** Begin Provided entries **
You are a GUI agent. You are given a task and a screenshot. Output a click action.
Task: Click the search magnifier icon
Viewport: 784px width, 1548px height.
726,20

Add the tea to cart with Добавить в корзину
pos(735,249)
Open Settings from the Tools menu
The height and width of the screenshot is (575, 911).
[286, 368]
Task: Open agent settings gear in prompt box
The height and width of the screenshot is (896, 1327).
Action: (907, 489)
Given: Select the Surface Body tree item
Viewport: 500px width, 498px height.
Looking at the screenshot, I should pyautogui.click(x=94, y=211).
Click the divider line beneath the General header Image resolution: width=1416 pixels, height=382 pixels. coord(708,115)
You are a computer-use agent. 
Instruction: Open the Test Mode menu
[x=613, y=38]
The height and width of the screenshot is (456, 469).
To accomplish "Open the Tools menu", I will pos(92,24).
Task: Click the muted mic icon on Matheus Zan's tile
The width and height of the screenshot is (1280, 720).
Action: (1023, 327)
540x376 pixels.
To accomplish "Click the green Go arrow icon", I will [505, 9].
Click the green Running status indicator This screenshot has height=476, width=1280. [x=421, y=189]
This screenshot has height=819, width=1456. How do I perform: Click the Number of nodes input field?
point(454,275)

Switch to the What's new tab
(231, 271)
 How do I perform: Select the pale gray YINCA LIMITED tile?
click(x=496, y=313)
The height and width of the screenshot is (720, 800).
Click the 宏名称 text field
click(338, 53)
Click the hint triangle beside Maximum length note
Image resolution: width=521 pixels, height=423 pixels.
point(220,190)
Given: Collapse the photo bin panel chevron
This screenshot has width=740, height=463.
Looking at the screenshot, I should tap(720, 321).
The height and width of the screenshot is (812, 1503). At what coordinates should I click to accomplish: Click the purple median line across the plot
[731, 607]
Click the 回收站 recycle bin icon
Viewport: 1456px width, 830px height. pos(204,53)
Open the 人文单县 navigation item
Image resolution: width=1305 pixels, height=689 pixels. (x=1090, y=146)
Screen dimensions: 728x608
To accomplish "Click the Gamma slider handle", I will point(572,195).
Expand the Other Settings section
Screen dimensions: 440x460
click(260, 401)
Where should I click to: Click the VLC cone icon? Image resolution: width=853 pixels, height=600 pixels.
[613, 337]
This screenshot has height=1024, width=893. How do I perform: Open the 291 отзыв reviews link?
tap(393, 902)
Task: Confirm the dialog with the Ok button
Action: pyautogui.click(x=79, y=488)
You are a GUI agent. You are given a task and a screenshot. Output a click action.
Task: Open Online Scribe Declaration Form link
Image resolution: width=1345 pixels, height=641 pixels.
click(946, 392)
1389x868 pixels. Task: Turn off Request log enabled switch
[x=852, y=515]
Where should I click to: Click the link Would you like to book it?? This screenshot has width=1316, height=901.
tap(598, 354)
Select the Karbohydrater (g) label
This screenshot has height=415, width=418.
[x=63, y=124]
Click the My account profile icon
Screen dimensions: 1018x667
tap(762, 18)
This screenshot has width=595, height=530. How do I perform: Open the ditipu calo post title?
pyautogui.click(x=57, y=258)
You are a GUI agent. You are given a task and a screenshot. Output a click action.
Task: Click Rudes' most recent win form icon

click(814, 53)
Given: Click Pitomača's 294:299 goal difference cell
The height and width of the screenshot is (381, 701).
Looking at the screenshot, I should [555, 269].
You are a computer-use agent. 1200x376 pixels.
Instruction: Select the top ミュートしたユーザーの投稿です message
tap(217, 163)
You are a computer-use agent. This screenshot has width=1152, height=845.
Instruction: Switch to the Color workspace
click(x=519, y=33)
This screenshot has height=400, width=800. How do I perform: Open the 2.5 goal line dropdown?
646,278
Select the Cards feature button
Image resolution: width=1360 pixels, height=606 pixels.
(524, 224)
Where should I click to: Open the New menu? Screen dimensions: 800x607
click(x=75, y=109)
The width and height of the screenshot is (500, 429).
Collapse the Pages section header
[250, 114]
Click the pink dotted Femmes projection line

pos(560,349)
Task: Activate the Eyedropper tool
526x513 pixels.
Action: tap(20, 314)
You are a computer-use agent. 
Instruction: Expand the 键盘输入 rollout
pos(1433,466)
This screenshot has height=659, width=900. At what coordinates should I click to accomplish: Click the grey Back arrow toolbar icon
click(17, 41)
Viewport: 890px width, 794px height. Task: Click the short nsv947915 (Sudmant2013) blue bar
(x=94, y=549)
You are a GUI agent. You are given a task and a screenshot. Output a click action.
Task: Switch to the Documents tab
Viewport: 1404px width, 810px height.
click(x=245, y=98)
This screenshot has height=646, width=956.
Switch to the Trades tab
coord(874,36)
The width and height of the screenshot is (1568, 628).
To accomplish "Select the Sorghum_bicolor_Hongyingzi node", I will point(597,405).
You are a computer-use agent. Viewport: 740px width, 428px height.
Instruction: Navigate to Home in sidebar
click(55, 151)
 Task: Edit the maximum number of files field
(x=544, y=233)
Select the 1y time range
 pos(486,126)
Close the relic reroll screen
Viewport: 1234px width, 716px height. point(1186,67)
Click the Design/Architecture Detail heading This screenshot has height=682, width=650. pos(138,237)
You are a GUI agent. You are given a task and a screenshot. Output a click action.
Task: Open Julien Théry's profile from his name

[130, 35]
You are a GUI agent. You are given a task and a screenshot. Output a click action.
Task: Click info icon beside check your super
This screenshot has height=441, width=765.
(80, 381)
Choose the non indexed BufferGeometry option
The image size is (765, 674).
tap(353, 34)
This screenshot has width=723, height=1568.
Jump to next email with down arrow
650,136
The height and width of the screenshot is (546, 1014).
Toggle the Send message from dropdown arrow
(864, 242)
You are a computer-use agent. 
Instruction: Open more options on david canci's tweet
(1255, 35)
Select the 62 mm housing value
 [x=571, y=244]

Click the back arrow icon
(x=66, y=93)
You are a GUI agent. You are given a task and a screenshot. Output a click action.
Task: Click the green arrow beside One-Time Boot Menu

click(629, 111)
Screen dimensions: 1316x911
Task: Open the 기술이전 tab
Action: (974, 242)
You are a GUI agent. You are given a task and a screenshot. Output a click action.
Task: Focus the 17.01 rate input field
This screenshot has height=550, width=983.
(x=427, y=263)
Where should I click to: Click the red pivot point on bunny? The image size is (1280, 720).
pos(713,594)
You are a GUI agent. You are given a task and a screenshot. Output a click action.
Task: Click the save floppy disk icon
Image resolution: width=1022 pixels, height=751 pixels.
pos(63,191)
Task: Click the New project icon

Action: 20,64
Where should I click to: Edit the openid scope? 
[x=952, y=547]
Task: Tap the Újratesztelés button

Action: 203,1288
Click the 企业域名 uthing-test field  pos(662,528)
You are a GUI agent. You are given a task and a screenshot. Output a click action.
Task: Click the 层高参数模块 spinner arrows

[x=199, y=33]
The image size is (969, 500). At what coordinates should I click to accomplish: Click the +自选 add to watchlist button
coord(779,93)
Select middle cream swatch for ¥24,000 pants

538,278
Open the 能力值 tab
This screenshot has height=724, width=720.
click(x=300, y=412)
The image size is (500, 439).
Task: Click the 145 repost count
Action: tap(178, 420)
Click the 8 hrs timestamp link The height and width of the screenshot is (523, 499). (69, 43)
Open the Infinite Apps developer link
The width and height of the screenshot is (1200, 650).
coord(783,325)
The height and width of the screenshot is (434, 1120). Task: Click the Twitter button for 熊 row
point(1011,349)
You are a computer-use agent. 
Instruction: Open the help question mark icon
** End Provided entries **
▸ What to produce:
Rewrite all of the material above, changing each occurrence of "Instruction" to "Goal" and keeping everything else the same.

▸ Complete answer:
You are a GUI agent. You are given a task and a screenshot. Output a click action.
Task: Click the search magnifier icon
Viewport: 784px width, 1548px height.
726,20

Add the tea to cart with Добавить в корзину
pos(735,249)
Open Settings from the Tools menu
The height and width of the screenshot is (575, 911).
[286, 368]
Task: Open agent settings gear in prompt box
The height and width of the screenshot is (896, 1327).
Action: (907, 489)
Given: Select the Surface Body tree item
Viewport: 500px width, 498px height.
Looking at the screenshot, I should pyautogui.click(x=94, y=211).
Click the divider line beneath the General header Image resolution: width=1416 pixels, height=382 pixels. coord(708,115)
You are a computer-use agent. 
Goal: Open the Test Mode menu
[x=613, y=38]
The height and width of the screenshot is (456, 469).
To accomplish "Open the Tools menu", I will pos(92,24).
Task: Click the muted mic icon on Matheus Zan's tile
The width and height of the screenshot is (1280, 720).
Action: (1023, 327)
540x376 pixels.
To accomplish "Click the green Go arrow icon", I will [505, 9].
Click the green Running status indicator This screenshot has height=476, width=1280. [x=421, y=189]
This screenshot has height=819, width=1456. How do I perform: Click the Number of nodes input field?
point(454,275)

Switch to the What's new tab
(231, 271)
 How do I perform: Select the pale gray YINCA LIMITED tile?
click(x=496, y=313)
The height and width of the screenshot is (720, 800).
Click the 宏名称 text field
click(338, 53)
Click the hint triangle beside Maximum length note
Image resolution: width=521 pixels, height=423 pixels.
point(220,190)
Given: Collapse the photo bin panel chevron
This screenshot has width=740, height=463.
Looking at the screenshot, I should tap(720, 321).
The height and width of the screenshot is (812, 1503). At what coordinates should I click to accomplish: Click the purple median line across the plot
[731, 607]
Click the 回收站 recycle bin icon
Viewport: 1456px width, 830px height. pos(204,53)
Open the 人文单县 navigation item
Image resolution: width=1305 pixels, height=689 pixels. (x=1090, y=146)
Screen dimensions: 728x608
To accomplish "Click the Gamma slider handle", I will point(572,195).
Expand the Other Settings section
Screen dimensions: 440x460
click(260, 401)
Where should I click to: Click the VLC cone icon? Image resolution: width=853 pixels, height=600 pixels.
[613, 337]
This screenshot has height=1024, width=893. How do I perform: Open the 291 отзыв reviews link?
tap(393, 902)
Task: Confirm the dialog with the Ok button
Action: pyautogui.click(x=79, y=488)
You are a GUI agent. You are given a task and a screenshot. Output a click action.
Task: Open Online Scribe Declaration Form link
Image resolution: width=1345 pixels, height=641 pixels.
click(946, 392)
1389x868 pixels. Task: Turn off Request log enabled switch
[x=852, y=515]
Where should I click to: Click the link Would you like to book it?? This screenshot has width=1316, height=901.
tap(598, 354)
Select the Karbohydrater (g) label
This screenshot has height=415, width=418.
[x=63, y=124]
Click the My account profile icon
Screen dimensions: 1018x667
tap(762, 18)
This screenshot has width=595, height=530. How do I perform: Open the ditipu calo post title?
pyautogui.click(x=57, y=258)
You are a GUI agent. You are given a task and a screenshot. Output a click action.
Task: Click Rudes' most recent win form icon

click(814, 53)
Given: Click Pitomača's 294:299 goal difference cell
The height and width of the screenshot is (381, 701).
Looking at the screenshot, I should [555, 269].
You are a computer-use agent. 1200x376 pixels.
Goal: Select the top ミュートしたユーザーの投稿です message
tap(217, 163)
You are a computer-use agent. This screenshot has width=1152, height=845.
Goal: Switch to the Color workspace
click(x=519, y=33)
This screenshot has height=400, width=800. How do I perform: Open the 2.5 goal line dropdown?
646,278
Select the Cards feature button
Image resolution: width=1360 pixels, height=606 pixels.
(524, 224)
Where should I click to: Open the New menu? Screen dimensions: 800x607
click(x=75, y=109)
The width and height of the screenshot is (500, 429).
Collapse the Pages section header
[250, 114]
Click the pink dotted Femmes projection line

pos(560,349)
Task: Activate the Eyedropper tool
526x513 pixels.
Action: tap(20, 314)
You are a computer-use agent. 
Goal: Expand the 键盘输入 rollout
pos(1433,466)
This screenshot has height=659, width=900. At what coordinates should I click to accomplish: Click the grey Back arrow toolbar icon
click(17, 41)
Viewport: 890px width, 794px height. Task: Click the short nsv947915 (Sudmant2013) blue bar
(x=94, y=549)
You are a GUI agent. You are given a task and a screenshot. Output a click action.
Task: Switch to the Documents tab
Viewport: 1404px width, 810px height.
click(x=245, y=98)
This screenshot has height=646, width=956.
Switch to the Trades tab
coord(874,36)
The width and height of the screenshot is (1568, 628).
To accomplish "Select the Sorghum_bicolor_Hongyingzi node", I will point(597,405).
You are a computer-use agent. Viewport: 740px width, 428px height.
Goal: Navigate to Home in sidebar
click(55, 151)
 Task: Edit the maximum number of files field
(x=544, y=233)
Select the 1y time range
 pos(486,126)
Close the relic reroll screen
Viewport: 1234px width, 716px height. point(1186,67)
Click the Design/Architecture Detail heading This screenshot has height=682, width=650. pos(138,237)
You are a GUI agent. You are given a task and a screenshot. Output a click action.
Task: Open Julien Théry's profile from his name

[130, 35]
You are a GUI agent. You are given a task and a screenshot. Output a click action.
Task: Click info icon beside check your super
This screenshot has height=441, width=765.
(80, 381)
Choose the non indexed BufferGeometry option
The image size is (765, 674).
tap(353, 34)
This screenshot has width=723, height=1568.
Jump to next email with down arrow
650,136
The height and width of the screenshot is (546, 1014).
Toggle the Send message from dropdown arrow
(864, 242)
You are a computer-use agent. 
Goal: Open more options on david canci's tweet
(1255, 35)
Select the 62 mm housing value
 [x=571, y=244]

Click the back arrow icon
(x=66, y=93)
You are a GUI agent. You are given a task and a screenshot. Output a click action.
Task: Click the green arrow beside One-Time Boot Menu

click(629, 111)
Screen dimensions: 1316x911
Task: Open the 기술이전 tab
Action: (974, 242)
You are a GUI agent. You are given a task and a screenshot. Output a click action.
Task: Focus the 17.01 rate input field
This screenshot has height=550, width=983.
(x=427, y=263)
Where should I click to: Click the red pivot point on bunny? The image size is (1280, 720).
pos(713,594)
You are a GUI agent. You are given a task and a screenshot. Output a click action.
Task: Click the save floppy disk icon
Image resolution: width=1022 pixels, height=751 pixels.
pos(63,191)
Task: Click the New project icon

Action: 20,64
Where should I click to: Edit the openid scope? 
[x=952, y=547]
Task: Tap the Újratesztelés button

Action: 203,1288
Click the 企业域名 uthing-test field  pos(662,528)
You are a GUI agent. You are given a task and a screenshot. Output a click action.
Task: Click the 层高参数模块 spinner arrows

[x=199, y=33]
The image size is (969, 500). At what coordinates should I click to accomplish: Click the +自选 add to watchlist button
coord(779,93)
Select middle cream swatch for ¥24,000 pants

538,278
Open the 能力值 tab
This screenshot has height=724, width=720.
click(x=300, y=412)
The image size is (500, 439).
Task: Click the 145 repost count
Action: tap(178, 420)
Click the 8 hrs timestamp link The height and width of the screenshot is (523, 499). (69, 43)
Open the Infinite Apps developer link
The width and height of the screenshot is (1200, 650).
coord(783,325)
The height and width of the screenshot is (434, 1120). Task: Click the Twitter button for 熊 row
point(1011,349)
You are a computer-use agent. 
Goal: Open the help question mark icon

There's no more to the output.